Message par Virgil21 »

L'une des interview que j'aime le plus réécouter


"Les mots sont plus fort que nous, les mots avec lesquels on pactisent, les milieux dans lesquels on s'inscrit, sont plus forts que nous".
Ce n'est que mon avis, mais je trouve cette phrase magistrale. Tu voit le sérieux du mec quoi.

Bon je reconnais aussi être sensible à tout ce qu'il dit avant, mais le fait de pointer la distinction entre message et support de message, dire que ce dernier parle à notre place, c'est mettre à nue une des racines de la liberté.
Sous entendus : le conformisme lexicologique, la répétition de mêmes schémas linguistiques et expressifs pour des raisons éducatives ou psychiques (mimétismes par exemple) est un frein velouteux (confortable, de faible intensité) voir même parfois une tactique contre la liberté objective de penser hors de certains cadres(freine de haute intensité).

J'aime chez lui sa capacité à pouvoir faire de la vulgarisation brute (décortiquer et exposer le réel) comme de la "vulgarisation" ou plutôt de la diffusion intuitive (donner à faire comprendre, les clefs, plutôt que juste donner une compréhension, une conclusion). Bref la nuance entre donner à réfléchir et donner une réflexion terminale(c'est là qu'on reconnais les bons).

Données enregistrées:
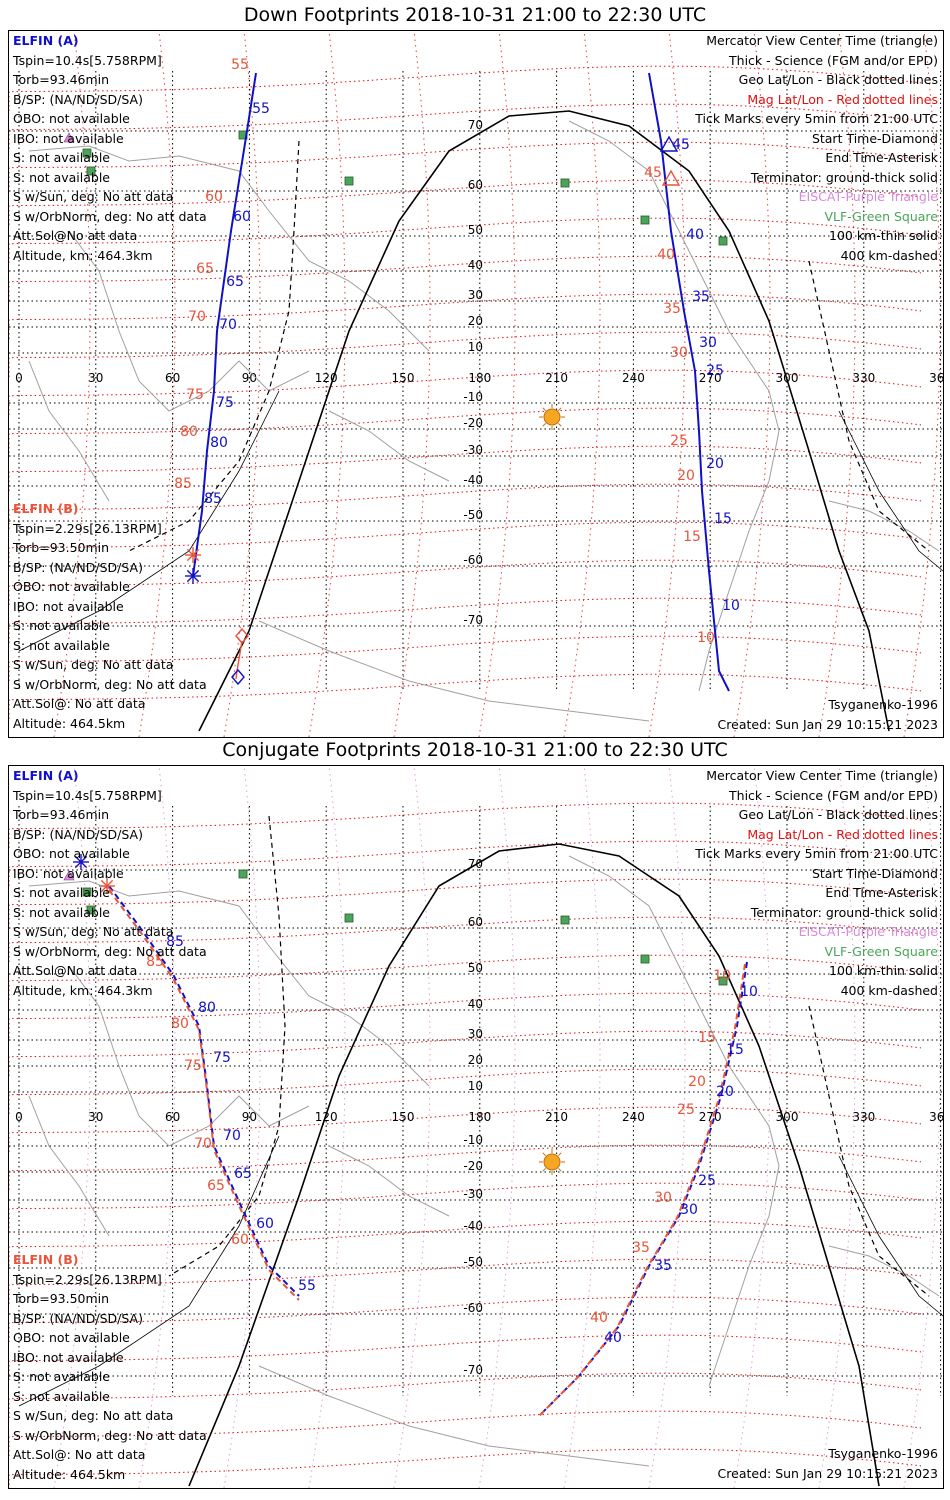 Image resolution: width=950 pixels, height=1500 pixels. What do you see at coordinates (235, 282) in the screenshot?
I see `track-time-label: 65` at bounding box center [235, 282].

Action demandée 1:
Relevez dans l'ordre chaque passage de l'extrait placé entre parenthèses, un par ligne.
Action demandée 2:
Veuillez extraire de l'extrait le passage commençant par "L'une des interview" et se poursuivant jusqu'à "de haute intensité).".

Solution proposée 1:
(mimétismes par exemple)
(confortable, de faible intensité)
(freine de haute intensité)
(décortiquer et exposer le réel)
(donner à faire comprendre, les clefs, plutôt que juste donner une compréhension, une conclusion)
(c'est là qu'on reconnais les bons)

Solution proposée 2:
L'une des interview que j'aime le plus réécouter


"Les mots sont plus fort que nous, les mots avec lesquels on pactisent, les milieux dans lesquels on s'inscrit, sont plus forts que nous".
Ce n'est que mon avis, mais je trouve cette phrase magistrale. Tu voit le sérieux du mec quoi.

Bon je reconnais aussi être sensible à tout ce qu'il dit avant, mais le fait de pointer la distinction entre message et support de message, dire que ce dernier parle à notre place, c'est mettre à nue une des racines de la liberté.
Sous entendus : le conformisme lexicologique, la répétition de mêmes schémas linguistiques et expressifs pour des raisons éducatives ou psychiques (mimétismes par exemple) est un frein velouteux (confortable, de faible intensité) voir même parfois une tactique contre la liberté objective de penser hors de certains cadres(freine de haute intensité).